Procedure Description
- Anesthesia: General anesthesia is administered to ensure the patient is asleep and pain-free.
- Incision: A chest incision is made to access the heart and lungs.
- Access to Pulmonary Veins: The surgeon locates the narrowed pulmonary veins.
- Widening the Veins: Techniques such as vein stenting, balloon angioplasty, or tissue patching are employed to widen the veins.
- Closing Incision: The incision is closed, and the patient is moved to recovery.
Tools used include surgical scalpels, clamps, stents, angioplasty balloons, and synthetic patches.
Duration
The procedure typically lasts between 3 to 6 hours, depending on the complexity of the stenosis.
Setting
The procedure is performed in a hospital's surgical center, often in specialized cardiac surgery units.
Personnel
- Cardiothoracic Surgeons
- Anesthesiologists
- Surgical Nurses
- Cardiologists (for pre- and post-operative care)
Risks and Complications
Common risks include bleeding, infection, and reactions to anesthesia.

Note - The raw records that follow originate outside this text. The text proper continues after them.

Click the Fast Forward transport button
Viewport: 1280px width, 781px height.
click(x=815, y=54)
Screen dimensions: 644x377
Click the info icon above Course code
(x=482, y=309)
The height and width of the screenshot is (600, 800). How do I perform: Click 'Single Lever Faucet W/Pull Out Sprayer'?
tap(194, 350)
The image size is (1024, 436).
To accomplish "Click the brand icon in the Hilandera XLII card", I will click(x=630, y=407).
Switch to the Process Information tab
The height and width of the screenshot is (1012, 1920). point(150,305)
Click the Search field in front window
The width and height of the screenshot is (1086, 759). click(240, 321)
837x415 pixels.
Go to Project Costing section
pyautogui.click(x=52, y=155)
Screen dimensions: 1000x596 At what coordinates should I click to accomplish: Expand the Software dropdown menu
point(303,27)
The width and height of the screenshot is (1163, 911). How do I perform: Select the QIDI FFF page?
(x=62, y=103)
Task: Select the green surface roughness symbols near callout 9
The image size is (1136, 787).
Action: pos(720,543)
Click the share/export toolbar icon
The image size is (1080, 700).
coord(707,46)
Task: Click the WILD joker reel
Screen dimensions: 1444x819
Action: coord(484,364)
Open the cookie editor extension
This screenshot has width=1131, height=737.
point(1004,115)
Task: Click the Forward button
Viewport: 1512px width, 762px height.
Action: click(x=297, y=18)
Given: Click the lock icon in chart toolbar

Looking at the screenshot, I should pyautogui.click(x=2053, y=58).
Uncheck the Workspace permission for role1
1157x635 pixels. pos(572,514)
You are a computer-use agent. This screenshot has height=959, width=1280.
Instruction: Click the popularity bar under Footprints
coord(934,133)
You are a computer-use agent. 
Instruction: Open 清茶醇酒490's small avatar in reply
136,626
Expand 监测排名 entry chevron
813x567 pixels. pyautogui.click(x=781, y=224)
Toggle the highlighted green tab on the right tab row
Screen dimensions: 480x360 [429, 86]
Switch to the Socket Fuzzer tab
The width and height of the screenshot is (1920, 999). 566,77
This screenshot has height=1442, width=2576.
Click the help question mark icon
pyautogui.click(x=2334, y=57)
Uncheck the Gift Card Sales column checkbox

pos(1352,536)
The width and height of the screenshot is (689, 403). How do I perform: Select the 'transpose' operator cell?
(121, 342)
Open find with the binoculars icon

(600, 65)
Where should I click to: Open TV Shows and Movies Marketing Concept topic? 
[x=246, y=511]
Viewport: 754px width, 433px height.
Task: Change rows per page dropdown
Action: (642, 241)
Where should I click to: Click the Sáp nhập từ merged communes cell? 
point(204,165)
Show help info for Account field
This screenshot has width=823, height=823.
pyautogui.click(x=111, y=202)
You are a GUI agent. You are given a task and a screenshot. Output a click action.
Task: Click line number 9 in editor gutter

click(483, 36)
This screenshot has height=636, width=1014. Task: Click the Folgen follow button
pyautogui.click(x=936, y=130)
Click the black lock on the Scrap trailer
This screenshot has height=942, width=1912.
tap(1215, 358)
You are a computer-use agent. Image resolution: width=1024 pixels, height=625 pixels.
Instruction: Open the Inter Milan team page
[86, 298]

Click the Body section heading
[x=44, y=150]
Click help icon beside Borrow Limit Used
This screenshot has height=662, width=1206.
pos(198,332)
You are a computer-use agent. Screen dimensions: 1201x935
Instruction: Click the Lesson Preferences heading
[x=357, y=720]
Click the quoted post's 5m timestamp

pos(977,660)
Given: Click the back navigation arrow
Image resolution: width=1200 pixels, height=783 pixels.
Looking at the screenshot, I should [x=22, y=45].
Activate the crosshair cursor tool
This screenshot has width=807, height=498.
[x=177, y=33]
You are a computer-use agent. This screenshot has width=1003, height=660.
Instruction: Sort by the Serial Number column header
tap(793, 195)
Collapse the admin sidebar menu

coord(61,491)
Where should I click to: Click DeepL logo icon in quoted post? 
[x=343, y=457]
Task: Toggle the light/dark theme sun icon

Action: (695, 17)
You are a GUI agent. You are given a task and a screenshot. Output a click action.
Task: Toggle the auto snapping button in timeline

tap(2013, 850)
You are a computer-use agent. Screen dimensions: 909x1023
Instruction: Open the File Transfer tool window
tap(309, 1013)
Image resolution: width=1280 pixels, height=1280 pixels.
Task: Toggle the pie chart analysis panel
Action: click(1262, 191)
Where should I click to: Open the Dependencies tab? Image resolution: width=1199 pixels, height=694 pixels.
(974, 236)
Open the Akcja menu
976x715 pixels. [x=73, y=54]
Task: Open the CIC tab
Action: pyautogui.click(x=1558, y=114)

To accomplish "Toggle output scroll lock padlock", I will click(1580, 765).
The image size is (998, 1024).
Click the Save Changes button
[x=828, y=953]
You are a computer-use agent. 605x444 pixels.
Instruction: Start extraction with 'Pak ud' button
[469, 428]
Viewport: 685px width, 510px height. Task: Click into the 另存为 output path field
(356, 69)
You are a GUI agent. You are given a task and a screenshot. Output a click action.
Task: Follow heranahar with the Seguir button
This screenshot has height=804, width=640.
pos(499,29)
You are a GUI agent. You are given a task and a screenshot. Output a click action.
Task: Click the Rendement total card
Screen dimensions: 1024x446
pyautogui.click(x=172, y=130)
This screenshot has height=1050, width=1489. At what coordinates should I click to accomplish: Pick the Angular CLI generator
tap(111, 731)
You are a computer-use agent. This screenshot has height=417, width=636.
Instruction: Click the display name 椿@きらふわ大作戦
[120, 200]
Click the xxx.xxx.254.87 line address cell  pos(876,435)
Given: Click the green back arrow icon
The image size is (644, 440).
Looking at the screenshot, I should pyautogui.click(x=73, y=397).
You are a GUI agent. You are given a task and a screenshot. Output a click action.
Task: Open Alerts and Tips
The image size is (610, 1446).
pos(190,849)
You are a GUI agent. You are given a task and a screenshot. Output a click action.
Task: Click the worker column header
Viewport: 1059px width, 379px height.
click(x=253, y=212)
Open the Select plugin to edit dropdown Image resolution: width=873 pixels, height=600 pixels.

Rare complications might involve vein re-narrowing (restenosis), blood clots, arrhythmias, and damage to nearby structures. These can often be managed with medications or additional interventions.
Benefits
The procedure significantly improves blood flow from the lungs to the heart, alleviating symptoms and enhancing the quality of life. Many patients notice improvements within weeks to months.
Recovery
Post-operative care includes monitoring in the ICU, pain management, and gradual return to regular activity levels. The typical recovery period spans several weeks, with follow-up appointments to monitor healing and heart function.
Alternatives
- Medical Management: Using medications to manage symptoms, although not a long-term solution.
- Balloon Angioplasty alone: Less invasive but may not be as effective for severe stenosis.
- Transcatheter Procedures: Minimally invasive but not suitable for all patients.
Patient Experience
Patients can expect to be under general anesthesia during the procedure. Post-surgery, they might experience pain and discomfort at the incision site, managed with pain medication. Full recovery takes several weeks, and patients are typically advised to limit physical activity during this period. Follow-up visits will ensure proper healing and function.